Des organismes au cœur d’une expérience cruciale
Les créatures utilisées dans cette mission sont des nématodes C. elegans, soit de minuscules vers d’environ un millimètre. Bien connus des biologistes, ces minuscules vers présentent des caractéristiques idéales pour la recherche comme une croissance rapide, la transparence de leur corps et une structure génétique facilement analysable. Ces propriétés permettent d’observer en détail les réactions cellulaires face à des environnements extrêmes comme la microgravité ou les radiations spatiales.

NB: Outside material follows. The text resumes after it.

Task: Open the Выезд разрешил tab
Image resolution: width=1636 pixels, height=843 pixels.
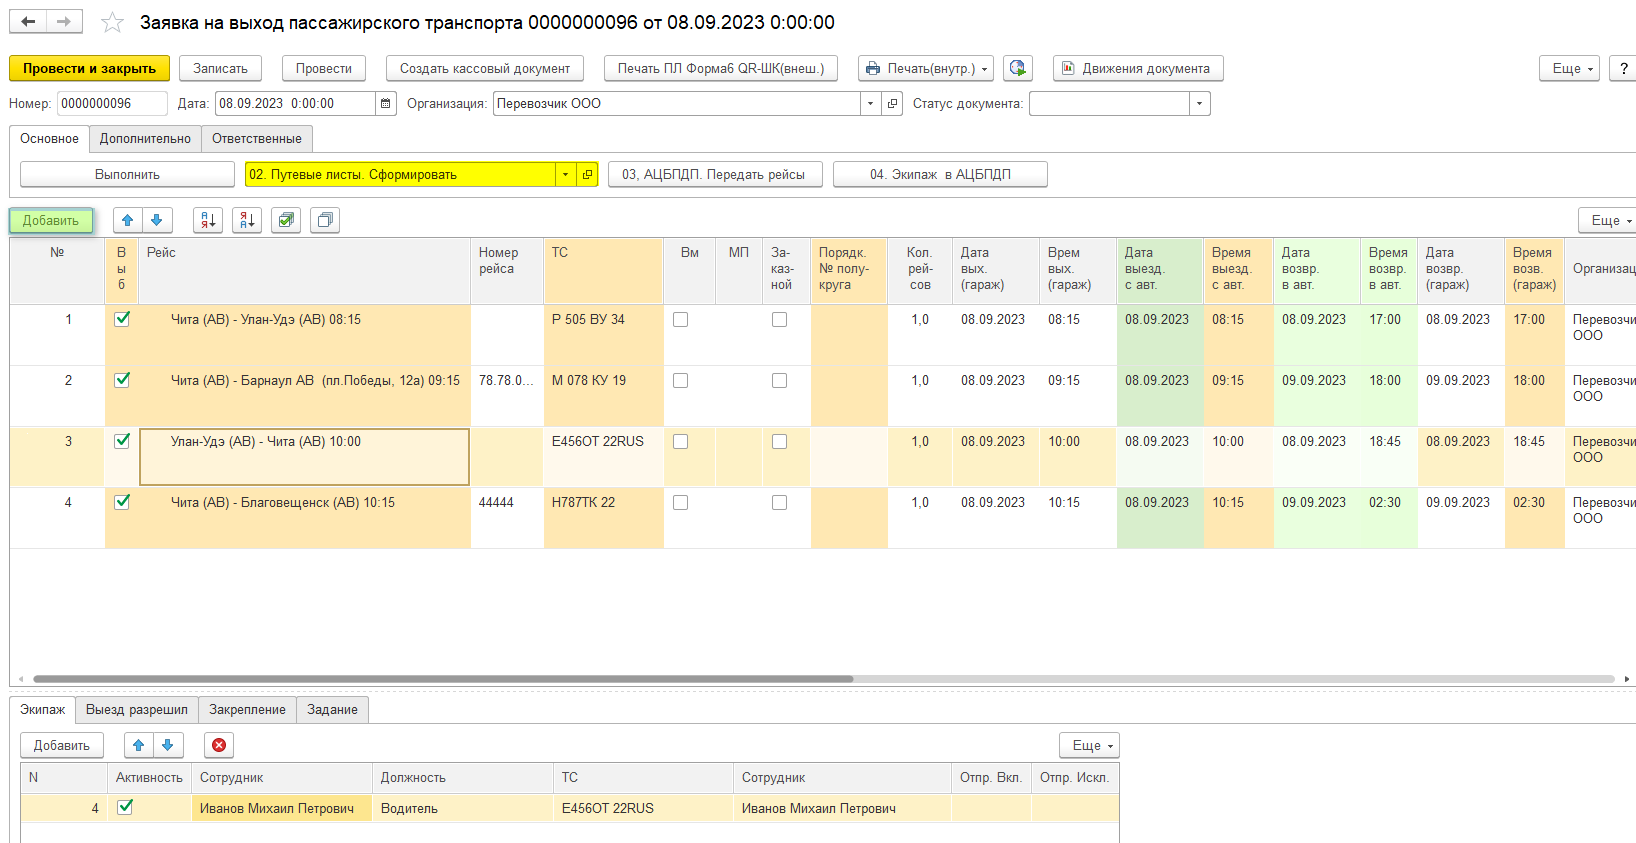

Transportés à bord d’un cargo Cygnus, ces organismes ont été installés dans un module expérimental miniature appelé Petri Pod. Ce dispositif compact agit comme un véritable laboratoire autonome capable de maintenir des conditions de vie stables tout en enregistrant des données essentielles sur la température, la pression et l’exposition aux radiations.
Une exposition directe aux conditions du vide spatial
Après une phase initiale à l’intérieur de la station, le module sera placé à l’extérieur de l’ISS. Les vers y resteront environ quinze semaines, soumis aux effets combinés de l’apesanteur et du rayonnement cosmique. Des caméras embarquées permettront de suivre leur évolution en continu, tandis que les données collectées seront transmises aux équipes scientifiques sur Terre.
Vers une meilleure compréhension du corps humain dans l’espace
Selon les chercheurs, ces travaux pourraient jouer un rôle déterminant dans la préparation des futures missions habitées. “Ces minuscules organismes pourraient contribuer de manière significative à l’avenir de l’exploration spatiale”, a ainsi souligné la ministre britannique de l’Espace, Liz Lloyd. En analysant la capacité d’adaptation de ces organismes, les scientifiques espèrent donc identifier les mécanismes biologiques qui permettront de mieux protéger les astronautes.